If you do not see an option within the payment module’s settings that you’d like to enable to improve your fraud protection, then I’m afraid it’s not available to you and you should reach out to the developer of the payment module for WooCommerce to find out if they would be interested in implementing it, or look for an alternate module made by another company that has the features you want.

Another alterative would be to switch credit card processors to one that includes better fraud protection and shifts the liability to them.

Software Fraud Management

If you are liable to prevent fraud, there are additional plugins to help mitigate fraudulent transactions before they’re even sent to the credit card processor. If you’re using WooCommerce, check out the WooCommerce Anti Fraud module as a potential option (note: we haven’t tested it).

On our own website, we use a similar sounding system. Rather than focusing on credit card data, these modules focus more on public data points, like:

1. Checking with fraud databases to see if the email address supplied by the customer has been used in prior fraudulent transactions
2. Identifying the customer’s IP to see if it’s trying to be spoofed (faked location)
3. Comparing the customer’s IP (estimated) location to the location of their billing address (if there’s a large gap, that’s a red flag)
4. Treating free email accounts as slightly less reliable than emails with a custom/corporate domain (this is less common these days).

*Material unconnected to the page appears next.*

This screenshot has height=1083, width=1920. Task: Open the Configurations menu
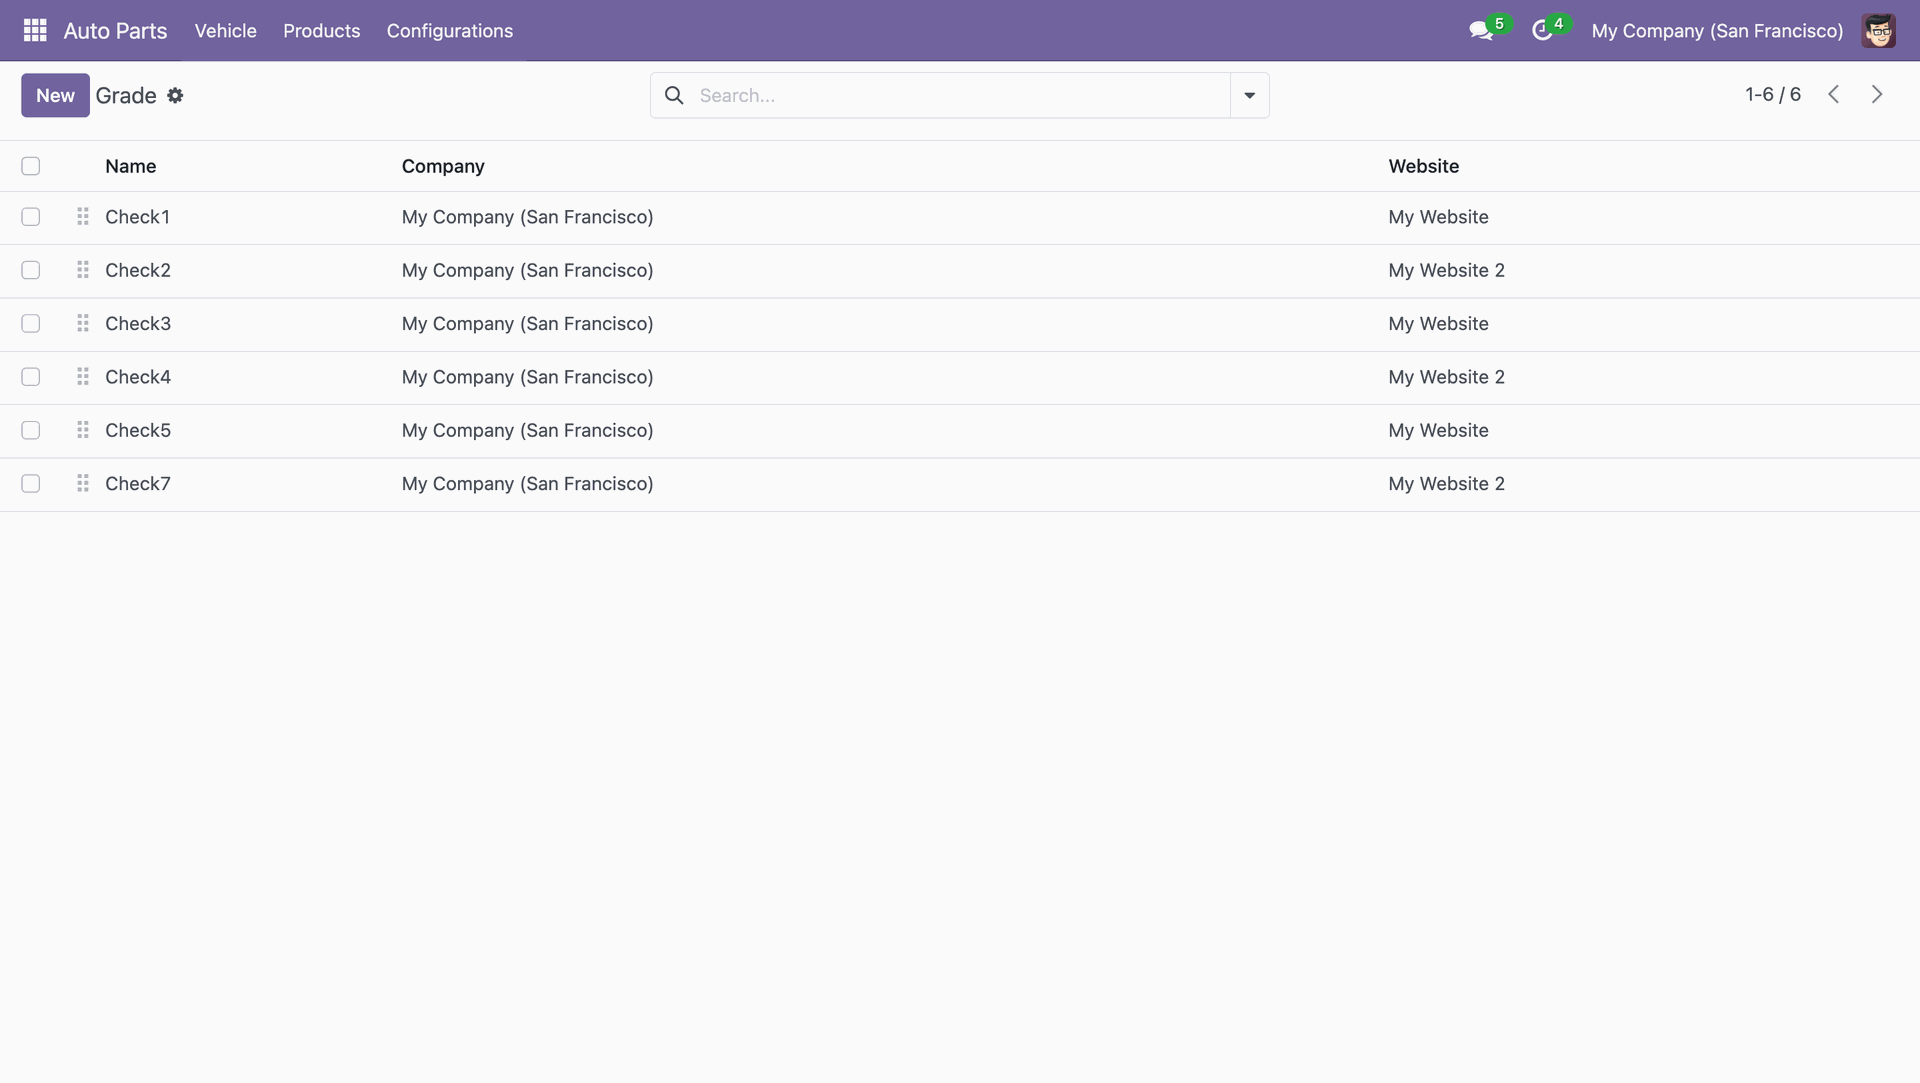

Keep in mind that plugins like that are also prone to false-positives (perhaps even moreso than CVV + AVS), so you may get orders blocked because of such a plugin and you’ll have to take manual action to correct the situation each time it occurs.

It’s entirely up to you which of these systems you’d prefer to implement.

If you wish to ensure the smoothest transaction for your customers that doesn’t get interrupted by possible fraud blockers, but you understand that any amount of reduction in fraud protection could allow a fraudulent transaction through, we recommend relying on your credit card processor’s systems like AVS + CVV to mitigate fraud as they will probably catch most fraudulent transactions while balancing simplicity for customer purchases.

If you wish to ensure as few fraudulent transactions as possible, but you understand that this will likely cause some amount of frustration among customers and add more manual verification for you and/or your employees, then it’s recommended to enable all possible fraud protection systems available within your payment extensions configuration.